--- START ---

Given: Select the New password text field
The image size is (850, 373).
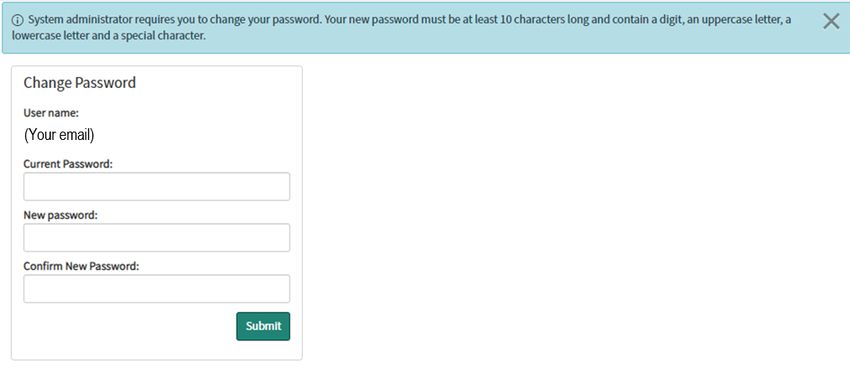Looking at the screenshot, I should coord(157,237).
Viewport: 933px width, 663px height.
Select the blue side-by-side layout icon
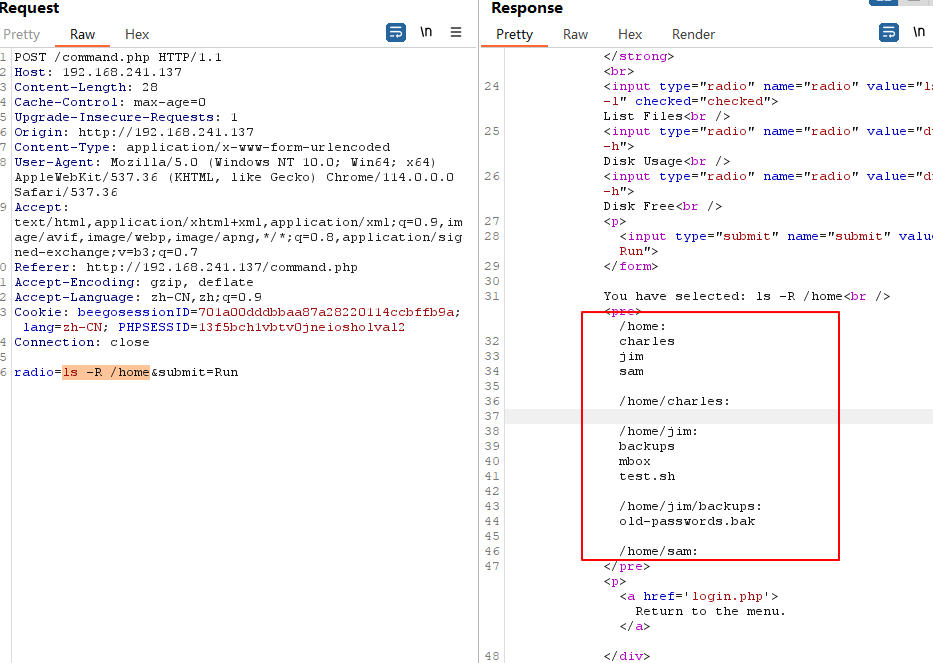(884, 2)
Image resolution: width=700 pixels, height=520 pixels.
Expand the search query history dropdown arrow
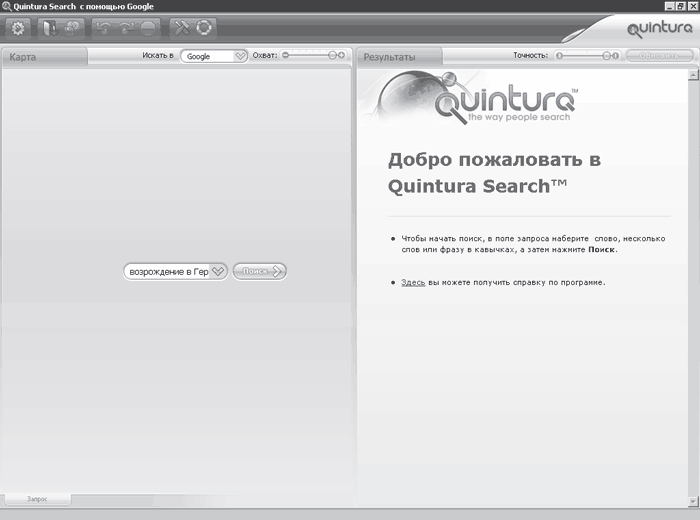pyautogui.click(x=218, y=271)
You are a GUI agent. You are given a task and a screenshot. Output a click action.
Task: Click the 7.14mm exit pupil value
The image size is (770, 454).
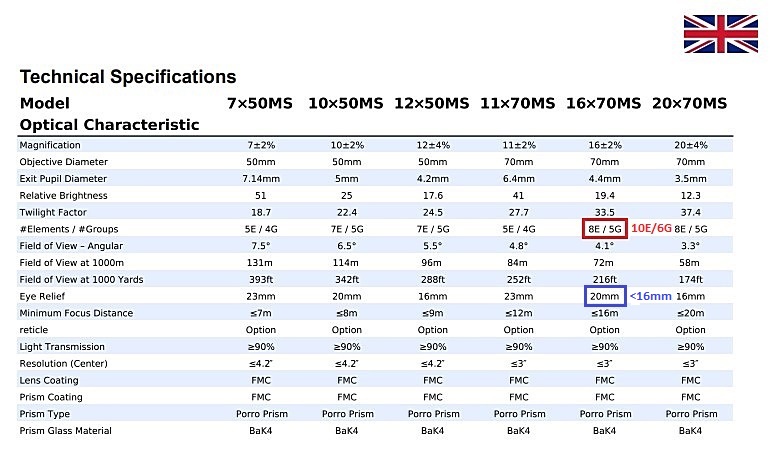[261, 179]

--- END ---

### Work task
Each line from the one holding "Expand the search" to the end of the records above must be copied exactly; the pictures must not be copied.

### Result of the exercise
Expand the search query history dropdown arrow
pyautogui.click(x=218, y=271)
You are a GUI agent. You are given a task and a screenshot. Output a click action.
Task: Click the 7.14mm exit pupil value
The image size is (770, 454).
[261, 179]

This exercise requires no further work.